2. Der Beklagte bemängelt, dass das Berufungsgericht den Streitwert der gegenständlichen Räumungsklage nach § 56 Abs 2 JN festgelegt habe, zeigt allerdings keine Relevanz dieses Vorbringens auf. Das Berufungsgericht hat die vom Kläger geltend gemachten Berufungsgründe der Mangelhaftigkeit des Verfahrens und der unrichtigen Tatsachenfeststellung aufgrund unrichtiger Beweiswürdigung ausdrücklich nicht behandelt (Berufungsurteil S 4). Im Übrigen entspricht es der ständigen Rechtsprechung, dass dann, wenn der Kläger die Bewertung in der Klage nur auf den Streitwert nach RATG und GGG bezieht, der Zweifelsstreitwert nach § 56 Abs 2 JN zur Anwendung kommt (RIS Justiz RS0042434).

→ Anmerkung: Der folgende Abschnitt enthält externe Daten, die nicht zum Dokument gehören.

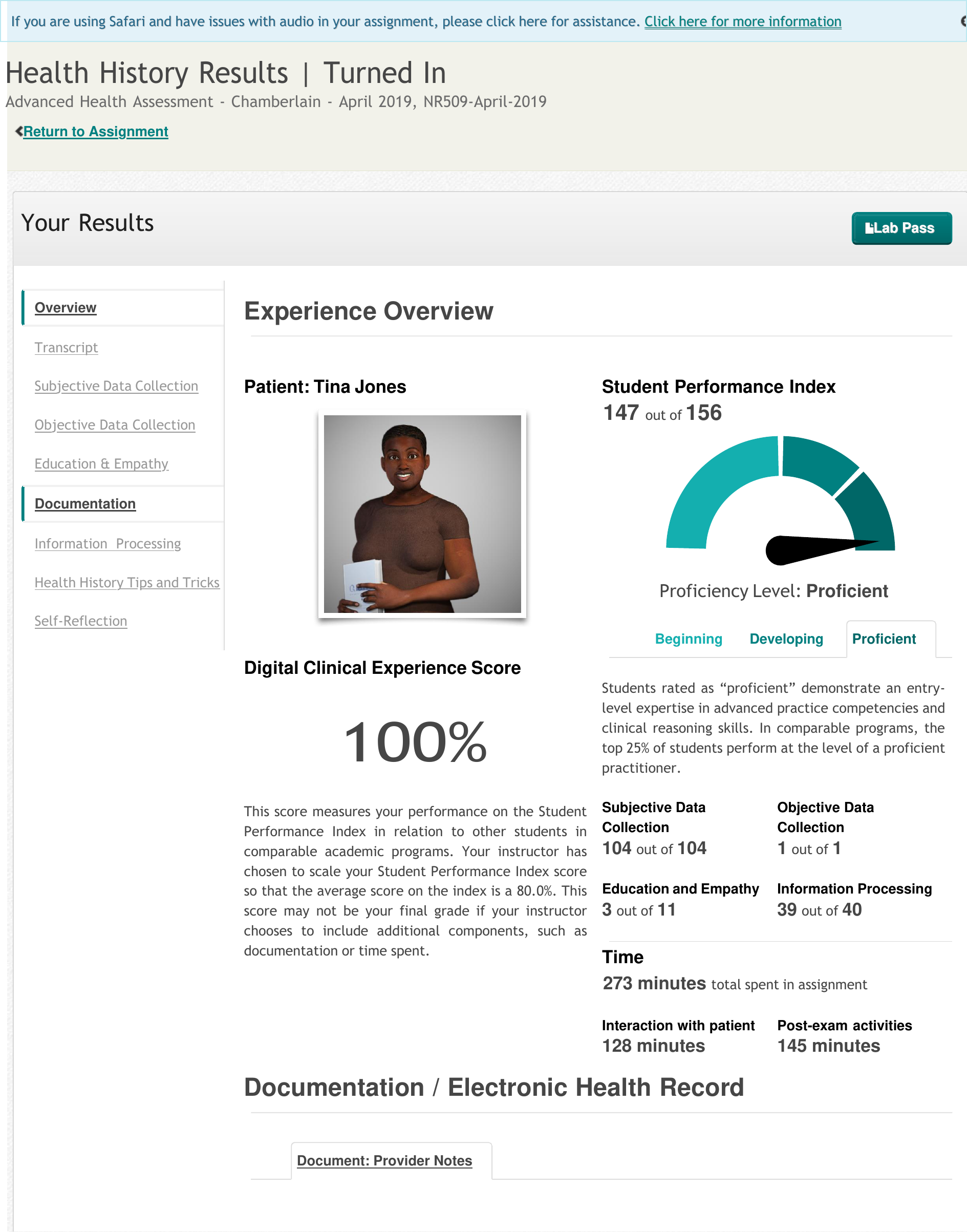967x1232 pixels.
Task: Click the Lab Pass button
Action: click(x=901, y=228)
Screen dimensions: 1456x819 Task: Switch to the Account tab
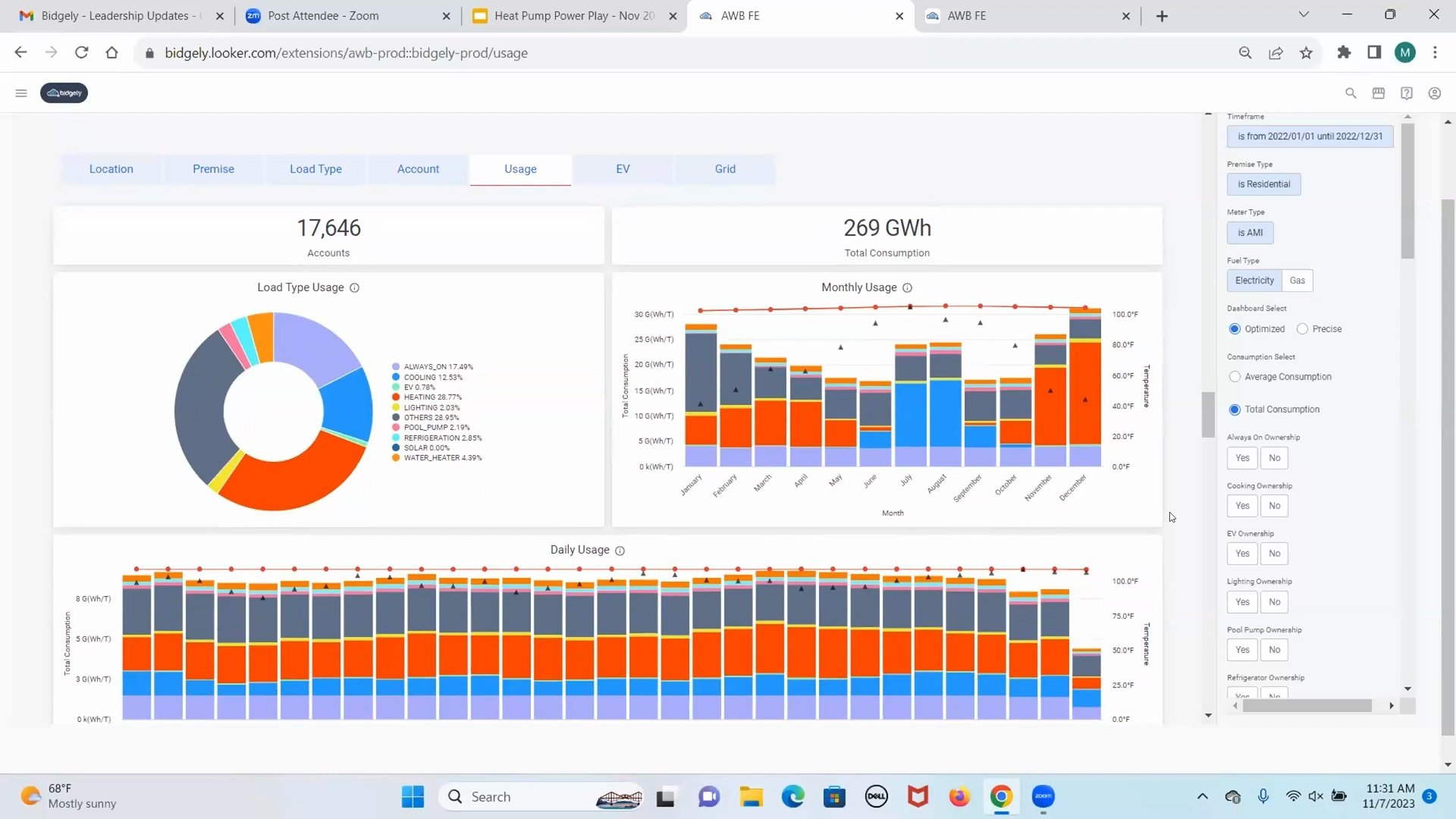tap(418, 168)
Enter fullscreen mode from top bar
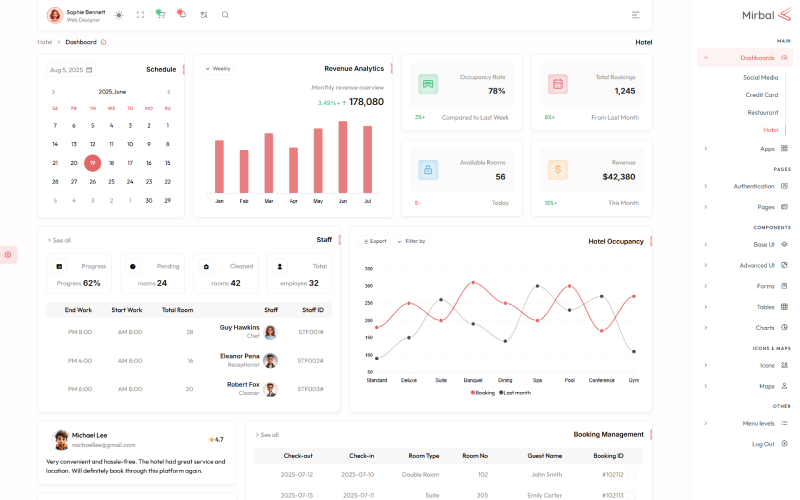The height and width of the screenshot is (500, 800). 140,15
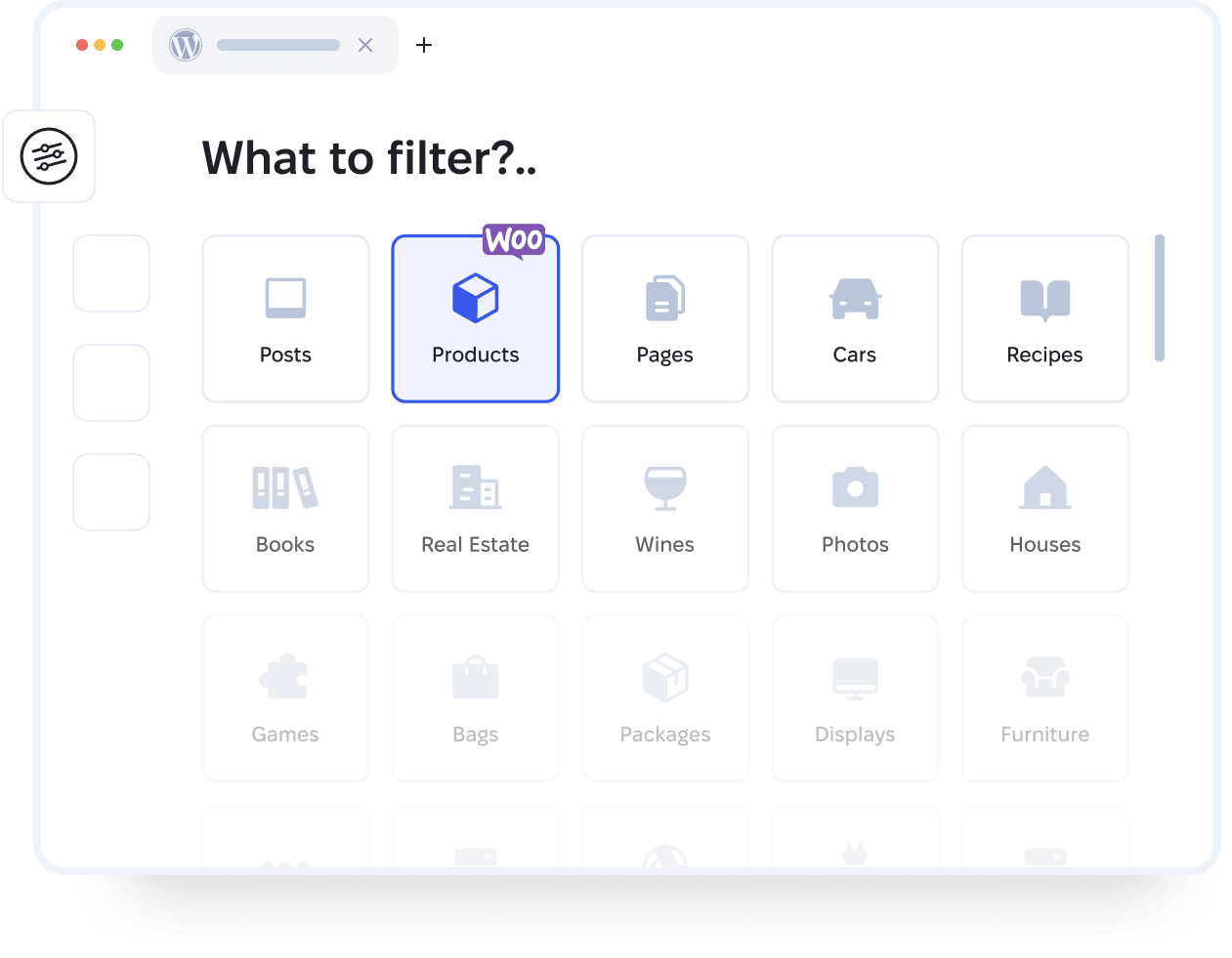Choose the Books tile
1232x958 pixels.
point(285,508)
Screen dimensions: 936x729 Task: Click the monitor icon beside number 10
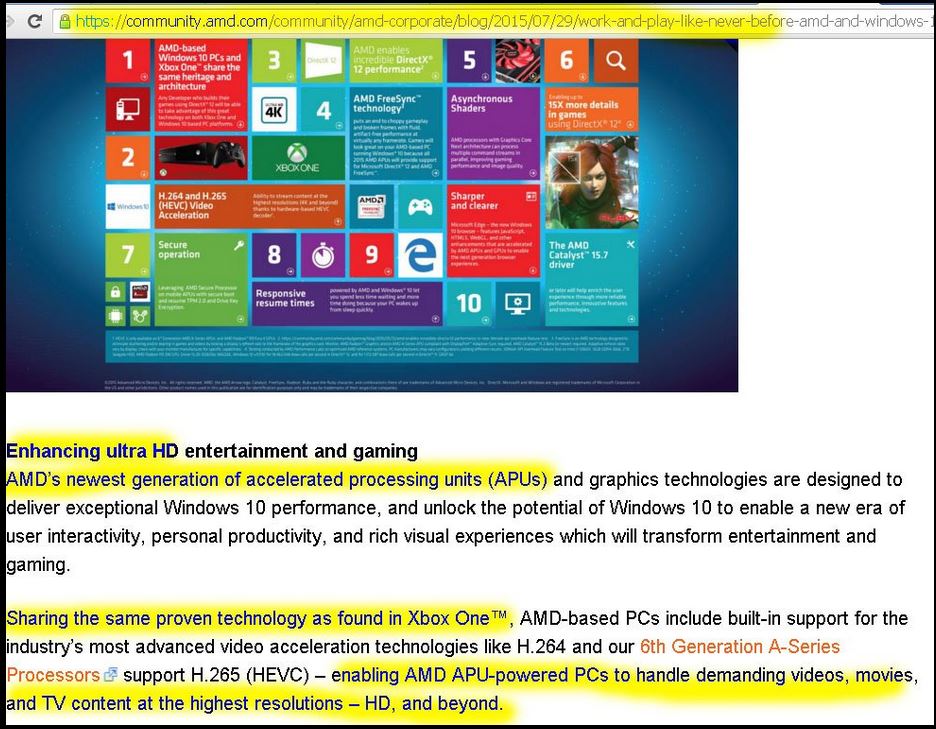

3. Inhaltlich bestreitet der Beklagte, dass er im Zuge der Heirat seines Sohnes, des Klägers, im Jahr 2005, auf sein Wohnrecht an der vom Kläger benützten Wohnung wirksam verzichtet habe.
3.1. Er vermisst dazu Feststellungen zur Annahme des Verzichts durch den Kläger. Aus der festgestellten Situation, in der der Beklagte wenige Tage vor der Hochzeit des Klägers seine Erklärung abgab („dem Kläger die Wohnung zur Gänze zu überlassen, damit er dort mit seiner Familie leben könnte“), gehen keine Anhaltspunkte dafür hervor, dass der Beklagte seinerseits aus der Sicht eines redlichen Erklärungsempfängers an der Zustimmung des Klägers zweifeln hätte müssen. Die Feststellung, dass weder der Kläger noch seine Eltern auf die Idee kamen, das im Vertrag eingeräumte Wohnrecht aus dem Grundbuch löschen zu lassen, impliziert vielmehr, dass der Kläger mit dem Angebot seines Vaters einverstanden war. Eine krasse, im Interesse der Rechtssicherheit aufzugreifende Fehlbeurteilung liegt hier nicht vor.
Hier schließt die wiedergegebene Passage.